Page extract:
There was a tyre-burning protest by parents in Knysna over a lack of transport, and at a school in De Doorns - hit by farm strikes - only half the pupils turned up on Wednesday.

Bronagh Casey, spokeswoman for Education MEC Donald Grant, said the department was pleased schools were operating normally in the Cape Winelands despite recent farm strikes.

“All schools have high attendance, except for one, in De Doorns, which is at just over 50 percent capacity. This school is operating as per normal though. It is a small school of around 220 learners.”

In Knysna, some pupils at the new Concordia High School had to be accommodated in marquees while mobile classrooms were being completed.

Western Cape Education Department (WCED) director of communications Paddy Attwell said the classrooms would be ready within three weeks. He described the marquees as being sturdy, well-lit and waterproof.

Construction delays were caused by “additional requirements for consultation” and the weather.

“The contractors have assured the department that the remaining 14 mobile units and the administrative building will be completed in three weeks,” said Attwell.

The marquees would complement the 13 mobile classrooms already in place for the 1 115 pupils enrolled at the new school.

But SA Democratic Teachers’ Union (Sadtu) provincial secretary Jonavon Rustin said members had informed the union that conditions at the school were not conducive to learning.

“Why put children in a school that has not been completed? This is not right. Why would you put children in tents?” he asked.

He said some parents wanted to remove their children from the school and return them to the schools they attended last year.

Two kilometres away from the school, in Witlokasie, parents burnt tyres in protest over transport.

Work request A:
Update the school news report from "There was a" to "up on Wednesday.", swapping "pupils" for "students", and write out that stretch.
Work request B:
In the school news report, how many pupils are enrolled at the new Concordia High School?
Work request C:
Pick up the school news report where it stops and keep writing it.

Data for analysis:
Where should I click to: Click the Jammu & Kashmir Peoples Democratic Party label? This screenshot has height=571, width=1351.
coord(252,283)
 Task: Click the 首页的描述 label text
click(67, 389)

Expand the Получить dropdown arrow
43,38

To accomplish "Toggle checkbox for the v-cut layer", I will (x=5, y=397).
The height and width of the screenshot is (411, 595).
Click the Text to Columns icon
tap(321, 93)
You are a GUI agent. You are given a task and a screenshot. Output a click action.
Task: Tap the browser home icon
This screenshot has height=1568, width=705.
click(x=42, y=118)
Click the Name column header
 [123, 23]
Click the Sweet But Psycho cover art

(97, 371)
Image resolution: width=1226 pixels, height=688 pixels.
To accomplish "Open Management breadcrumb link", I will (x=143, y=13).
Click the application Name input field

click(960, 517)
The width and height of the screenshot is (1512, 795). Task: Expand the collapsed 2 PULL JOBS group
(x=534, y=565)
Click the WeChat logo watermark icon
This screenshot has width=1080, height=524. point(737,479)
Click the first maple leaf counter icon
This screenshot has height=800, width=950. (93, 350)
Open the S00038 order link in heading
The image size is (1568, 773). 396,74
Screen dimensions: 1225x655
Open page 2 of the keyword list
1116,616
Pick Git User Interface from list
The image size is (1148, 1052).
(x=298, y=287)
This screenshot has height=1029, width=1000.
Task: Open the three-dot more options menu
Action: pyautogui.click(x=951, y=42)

Answer area A:
There was a tyre-burning protest by parents in Knysna over a lack of transport, and at a school in De Doorns - hit by farm strikes - only half the students turned up on Wednesday.

Answer area B:
1 115 pupils.

Answer area C:
Attwell said: “There is a group of parents who want the department to provide transport for learners (to) the new Concordia High School. The policy of the department is to provide transport for learners who live more than 5km from the nearest school and where no public transport is available.”

In Wallacedene, a few parents were still looking for places at Enkululekweni Primary for their children.

Principal Nondlela Tomose said the school still needed furniture for some of the classrooms, but Casey said the the school had yet to submit a requisition form for additional furniture.

In Manenberg, the principal of Silverstream Secondary – the school with the lowest matric pass rate in the Western Cape in 2012 – started the school year in a positive mood. Dawood Tregonning said they were ready to improve on their 34 percent pass rate and had identified the areas that needed improvement.

Tregonning said factors that had contributed to the poor results included gang violence, which traumatised pupils, and a lack of support at home.

“Parents need to create the space and time for kids to learn at home because sometimes I feel education stops when they leave school,” he said.

Phoenix High School, also in Manenberg, was one of six schools in the province assigned law enforcement officers for security.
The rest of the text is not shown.